What is being asked ->
Look through the entries below and report every line that has "range".

[Start of Attachment]

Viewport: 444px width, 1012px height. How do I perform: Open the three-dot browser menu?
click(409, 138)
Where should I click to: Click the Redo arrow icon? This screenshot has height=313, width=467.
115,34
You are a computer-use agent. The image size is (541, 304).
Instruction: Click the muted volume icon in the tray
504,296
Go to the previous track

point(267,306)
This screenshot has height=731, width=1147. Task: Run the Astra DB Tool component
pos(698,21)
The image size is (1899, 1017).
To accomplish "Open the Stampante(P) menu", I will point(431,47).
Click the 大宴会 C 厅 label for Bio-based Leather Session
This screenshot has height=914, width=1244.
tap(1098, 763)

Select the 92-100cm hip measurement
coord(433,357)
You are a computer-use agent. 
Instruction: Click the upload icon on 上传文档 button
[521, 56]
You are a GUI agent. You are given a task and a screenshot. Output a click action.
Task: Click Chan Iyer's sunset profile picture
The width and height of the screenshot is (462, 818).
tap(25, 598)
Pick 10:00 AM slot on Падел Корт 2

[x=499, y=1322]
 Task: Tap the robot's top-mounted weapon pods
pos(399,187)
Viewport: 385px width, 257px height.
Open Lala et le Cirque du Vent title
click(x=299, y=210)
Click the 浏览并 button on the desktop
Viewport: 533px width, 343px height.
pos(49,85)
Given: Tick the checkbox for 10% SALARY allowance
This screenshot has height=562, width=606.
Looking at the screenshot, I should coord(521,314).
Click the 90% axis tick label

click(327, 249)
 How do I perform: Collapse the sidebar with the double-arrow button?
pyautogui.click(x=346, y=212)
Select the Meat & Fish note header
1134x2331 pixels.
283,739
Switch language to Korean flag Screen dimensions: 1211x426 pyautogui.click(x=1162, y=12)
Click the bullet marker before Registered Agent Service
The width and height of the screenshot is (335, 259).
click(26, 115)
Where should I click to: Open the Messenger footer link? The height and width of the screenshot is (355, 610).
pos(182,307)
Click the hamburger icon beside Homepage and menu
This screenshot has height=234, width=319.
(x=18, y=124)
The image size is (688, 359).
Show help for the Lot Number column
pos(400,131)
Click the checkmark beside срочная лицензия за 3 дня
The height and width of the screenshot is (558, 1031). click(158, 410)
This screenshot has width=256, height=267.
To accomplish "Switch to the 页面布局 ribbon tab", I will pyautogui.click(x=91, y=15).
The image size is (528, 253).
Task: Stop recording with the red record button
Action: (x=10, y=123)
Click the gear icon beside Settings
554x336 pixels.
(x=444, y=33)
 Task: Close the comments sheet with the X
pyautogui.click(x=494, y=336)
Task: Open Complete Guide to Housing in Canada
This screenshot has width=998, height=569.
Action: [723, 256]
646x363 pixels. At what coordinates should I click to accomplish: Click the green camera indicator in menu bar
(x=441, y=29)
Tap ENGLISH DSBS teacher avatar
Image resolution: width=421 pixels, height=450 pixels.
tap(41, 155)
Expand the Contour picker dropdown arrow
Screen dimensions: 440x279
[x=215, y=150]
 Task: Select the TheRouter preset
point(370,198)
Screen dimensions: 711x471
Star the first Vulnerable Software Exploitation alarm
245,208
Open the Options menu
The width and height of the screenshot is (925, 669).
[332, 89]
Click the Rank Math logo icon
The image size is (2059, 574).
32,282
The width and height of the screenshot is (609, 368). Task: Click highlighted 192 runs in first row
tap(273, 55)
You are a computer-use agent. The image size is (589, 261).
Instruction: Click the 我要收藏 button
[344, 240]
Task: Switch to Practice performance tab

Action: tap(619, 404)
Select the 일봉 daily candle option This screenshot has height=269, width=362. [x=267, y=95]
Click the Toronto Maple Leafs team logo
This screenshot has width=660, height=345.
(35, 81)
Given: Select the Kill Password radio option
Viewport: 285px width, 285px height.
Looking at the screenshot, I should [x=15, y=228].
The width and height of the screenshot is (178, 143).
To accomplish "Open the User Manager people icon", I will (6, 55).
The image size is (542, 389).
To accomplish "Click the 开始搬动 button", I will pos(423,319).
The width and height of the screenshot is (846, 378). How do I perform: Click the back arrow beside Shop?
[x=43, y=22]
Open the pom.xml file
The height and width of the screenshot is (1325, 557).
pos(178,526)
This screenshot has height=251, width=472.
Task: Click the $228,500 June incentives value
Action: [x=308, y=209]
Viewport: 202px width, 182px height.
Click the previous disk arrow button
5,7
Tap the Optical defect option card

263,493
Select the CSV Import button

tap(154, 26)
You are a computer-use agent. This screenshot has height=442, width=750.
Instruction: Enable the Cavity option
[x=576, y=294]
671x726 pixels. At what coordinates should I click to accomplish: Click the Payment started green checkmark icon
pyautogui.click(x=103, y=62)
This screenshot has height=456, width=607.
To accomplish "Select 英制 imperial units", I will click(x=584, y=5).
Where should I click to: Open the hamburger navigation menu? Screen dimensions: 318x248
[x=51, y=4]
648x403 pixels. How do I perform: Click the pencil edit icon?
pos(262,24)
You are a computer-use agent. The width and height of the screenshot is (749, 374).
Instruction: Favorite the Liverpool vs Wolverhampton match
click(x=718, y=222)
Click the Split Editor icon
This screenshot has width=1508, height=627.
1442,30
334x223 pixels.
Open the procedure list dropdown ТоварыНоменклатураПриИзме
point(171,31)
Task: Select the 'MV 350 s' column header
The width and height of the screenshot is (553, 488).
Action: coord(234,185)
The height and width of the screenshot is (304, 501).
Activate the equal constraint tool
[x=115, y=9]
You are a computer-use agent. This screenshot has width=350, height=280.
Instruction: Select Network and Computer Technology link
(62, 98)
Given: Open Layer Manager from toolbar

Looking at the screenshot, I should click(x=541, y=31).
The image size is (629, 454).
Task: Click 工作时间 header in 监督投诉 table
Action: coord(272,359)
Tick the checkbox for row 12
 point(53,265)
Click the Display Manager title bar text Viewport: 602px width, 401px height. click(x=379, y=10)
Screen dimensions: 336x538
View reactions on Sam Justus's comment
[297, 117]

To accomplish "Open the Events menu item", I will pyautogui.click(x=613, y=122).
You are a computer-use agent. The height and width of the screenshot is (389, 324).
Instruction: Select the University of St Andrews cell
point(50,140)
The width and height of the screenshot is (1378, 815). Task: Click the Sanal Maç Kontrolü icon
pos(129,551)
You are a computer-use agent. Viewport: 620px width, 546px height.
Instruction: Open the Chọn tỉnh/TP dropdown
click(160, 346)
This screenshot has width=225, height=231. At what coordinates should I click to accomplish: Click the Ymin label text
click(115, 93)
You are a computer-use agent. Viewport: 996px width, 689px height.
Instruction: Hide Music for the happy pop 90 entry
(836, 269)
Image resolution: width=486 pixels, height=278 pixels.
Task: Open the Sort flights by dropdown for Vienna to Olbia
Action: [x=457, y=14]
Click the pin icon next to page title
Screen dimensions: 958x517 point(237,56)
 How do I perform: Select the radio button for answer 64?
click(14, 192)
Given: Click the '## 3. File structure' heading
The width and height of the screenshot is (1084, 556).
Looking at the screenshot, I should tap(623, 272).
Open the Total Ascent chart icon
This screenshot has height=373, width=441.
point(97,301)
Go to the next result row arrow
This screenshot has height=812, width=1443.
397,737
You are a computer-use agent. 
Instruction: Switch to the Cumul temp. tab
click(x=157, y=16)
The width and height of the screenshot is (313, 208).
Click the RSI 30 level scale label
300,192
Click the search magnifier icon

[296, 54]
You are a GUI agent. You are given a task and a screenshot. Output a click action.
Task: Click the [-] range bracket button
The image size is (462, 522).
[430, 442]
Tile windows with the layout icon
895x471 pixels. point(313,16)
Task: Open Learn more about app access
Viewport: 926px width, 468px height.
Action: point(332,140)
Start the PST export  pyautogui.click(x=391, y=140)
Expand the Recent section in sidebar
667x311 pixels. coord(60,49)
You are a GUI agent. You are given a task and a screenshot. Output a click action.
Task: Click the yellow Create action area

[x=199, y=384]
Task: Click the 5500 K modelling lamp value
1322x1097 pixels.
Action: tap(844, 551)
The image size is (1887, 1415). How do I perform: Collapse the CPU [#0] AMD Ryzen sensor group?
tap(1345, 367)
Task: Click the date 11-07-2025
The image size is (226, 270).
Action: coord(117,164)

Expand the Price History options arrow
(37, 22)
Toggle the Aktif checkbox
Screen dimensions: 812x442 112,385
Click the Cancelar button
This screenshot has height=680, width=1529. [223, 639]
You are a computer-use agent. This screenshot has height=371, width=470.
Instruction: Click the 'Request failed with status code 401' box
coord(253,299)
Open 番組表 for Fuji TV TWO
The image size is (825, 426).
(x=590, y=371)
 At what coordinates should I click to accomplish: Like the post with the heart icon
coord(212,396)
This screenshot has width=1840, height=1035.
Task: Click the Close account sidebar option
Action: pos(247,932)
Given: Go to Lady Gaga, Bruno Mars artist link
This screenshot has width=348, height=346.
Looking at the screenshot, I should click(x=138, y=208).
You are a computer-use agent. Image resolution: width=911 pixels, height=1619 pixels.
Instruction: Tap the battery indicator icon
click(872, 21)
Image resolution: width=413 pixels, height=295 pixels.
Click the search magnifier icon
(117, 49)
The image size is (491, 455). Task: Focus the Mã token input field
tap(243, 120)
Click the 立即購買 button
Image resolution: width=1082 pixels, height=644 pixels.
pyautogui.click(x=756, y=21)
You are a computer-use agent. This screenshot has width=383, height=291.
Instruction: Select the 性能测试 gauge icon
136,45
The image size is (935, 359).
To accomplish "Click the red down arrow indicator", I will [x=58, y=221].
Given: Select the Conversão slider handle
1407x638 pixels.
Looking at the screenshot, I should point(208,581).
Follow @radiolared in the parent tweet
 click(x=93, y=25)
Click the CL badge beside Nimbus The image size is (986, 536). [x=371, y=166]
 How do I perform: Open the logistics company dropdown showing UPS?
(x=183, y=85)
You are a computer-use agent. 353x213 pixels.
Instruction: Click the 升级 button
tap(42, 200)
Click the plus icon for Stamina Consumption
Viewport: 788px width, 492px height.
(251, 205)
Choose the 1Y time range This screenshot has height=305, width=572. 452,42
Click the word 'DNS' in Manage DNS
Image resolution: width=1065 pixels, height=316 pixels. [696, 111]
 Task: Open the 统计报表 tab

[End of Attachment]

Output of the exercise ->
Task: Click the [-] range bracket button
Choose the 1Y time range This screenshot has height=305, width=572. 452,42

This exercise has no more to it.